Michaela Milgrom, a Gallery research assistant, quotes Rothko: He was “interested only in expressing basic human emotions — tragedy, ecstasy, doom… and the fact that lots of people break down and cry when confronted with my pictures shows that I communicate those basic human emotions.”

He sometimes refused to sell to buyers who did not respond to his works like he wanted them to, like he did. (Not to worry at the National Gallery: The guards and docents will not throw anyone out for dispassionate looks!)

Largely self-taught, Rothko studied classical art (Michelangelo and Rembrandt van Rijn were favorites) in books and at galleries, monuments and museums worldwide, like at the Museum of Modern Art where he spent hours at Henri Matisse’s “The Red Studio,” Matisse, who is known for his skilled combination of color and line.

An unofficial Mark Rothko website says that he believed “art was truly an expression of emotion and social circumstance and he had a deep distrust for money and material wealth.”

Indeed, a famous story from 1958 says Rothko yanked 30 of his works (and returned the $35,000 commission, his first) from the Four Seasons restaurant in New York because he didn’t like the eatery’s wealthy customers ogling his art just because it was “the next big thing.”

When he was 10 years old, he arrived with his mother and sister at Ellis Island from Latvia, his birthplace and then part of Russia. The family soon joined his father and brothers in Portland, Oregon, where his father had earlier taken his older sons to escape the draft in Russia’s Imperial Army.

Mark Rothko graduated from high school in Portland and received a scholarship to Yale University, but he did not graduate, finding the school to be elitist and racist. (It awarded him an honorary doctorate in 1969.) Soon after Yale, he found himself in New York working in the garment district where, one day, he was stopped by students drawing a model.

And thus, his art career took shape.

To support himself, Rothko worked part-time jobs, one, teaching art classes to children at the Brooklyn Jewish Center from 1929 to 1946. During this time he began writing a book, never completed, about the similarities between children’s art and the work of modern painters.
He spoke four languages and studied Paul Klee, Georges Rouault, and the German Expressionists (whom the National Gallery features concurrently in the West Building). Other favorites were Pablo Picasso, Adolph Gottlieb and Milton Avery, his mentor.

Rothko became a citizen of the United States in 1938, and concerned about antisemitism in America and Europe, changed his name to Mark Rothko from Markus Rothkowitz.

Like Vincent van Gogh who painted black birds in the sky in “Wheatfields with Crows” before his suicide in 1890, Rothko used blacks, browns, and greys for his blocks towards the end of his own life, his suicide in 1970.
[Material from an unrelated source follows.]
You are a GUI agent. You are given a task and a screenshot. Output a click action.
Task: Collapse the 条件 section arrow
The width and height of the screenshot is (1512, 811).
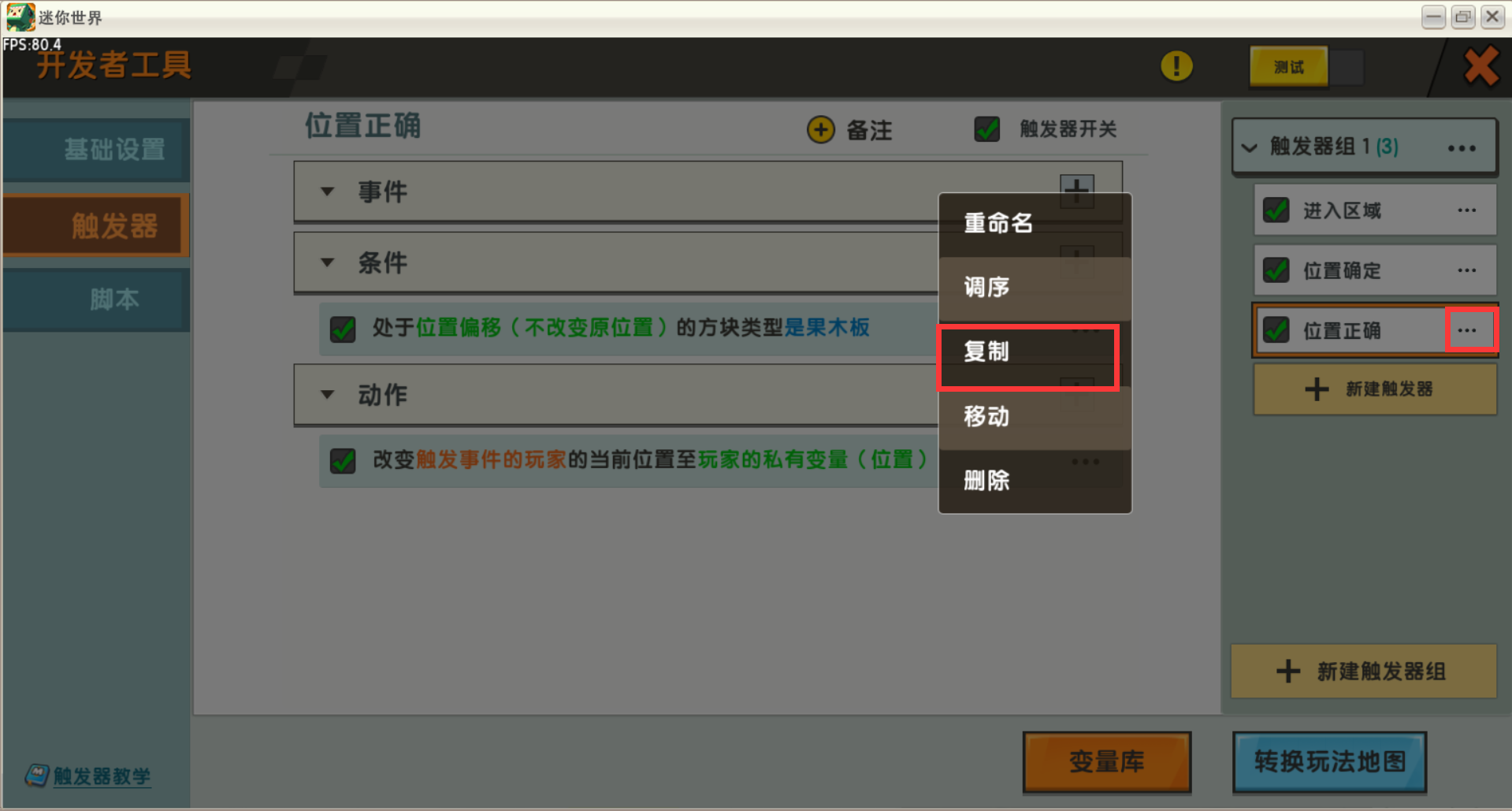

Today Rothko’s art is among the priciest in the world. A year ago “World Art News” reported Rothko’s “Violet, Green and Red” was one of the five most expensive pieces of art ever sold, going for $186 million in 2014.
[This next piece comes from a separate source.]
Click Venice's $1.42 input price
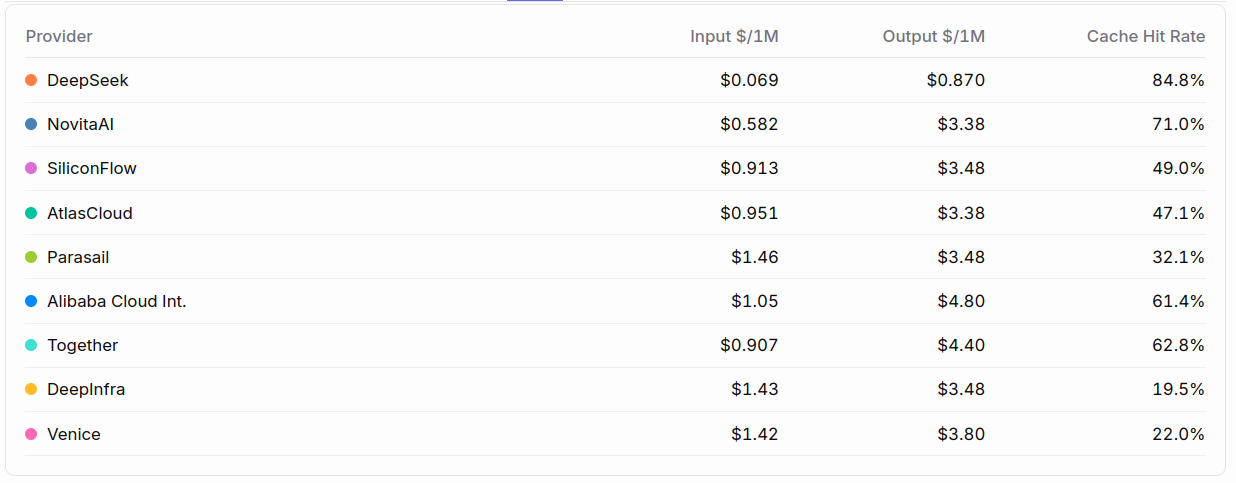 point(754,434)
Today he stands as his own model, one of independence and freedom from conventions, giving mavericks a brand to emulate and strengthening those who buck trends and keep on going, following their own rhythms.

A hardcover catalog of the exhibition with more than 125 illustrations and 200 pages is available in the shops for $45.00.

Since receiving a major gift from the Mark Rothko Foundation in 1986 of 1,100 of the artist’s works, the National Gallery has loaned more than 240 Rothkos to 200 museums, galleries, and embassies worldwide.

This show is not to miss! Excellent for children of all ages. Who knows what young (or old) Rothko is standing at the artist’s 1945 “Baptismal Scene,” mesmerized as Rothko was by a drawing?
The exhibition was curated by the National Gallery’s Adam Greenhalgh, and next moves to Norway for the first major exhibition of the artist’s work in Scandinavia.

The National Gallery is open every day from 10 a.m. to 5 p.m. on the north side of the National Mall between Third and Ninth streets along Constitution Avenue NW. Rothko is in the East Building with the entrance on Fourth Street. Admission is free!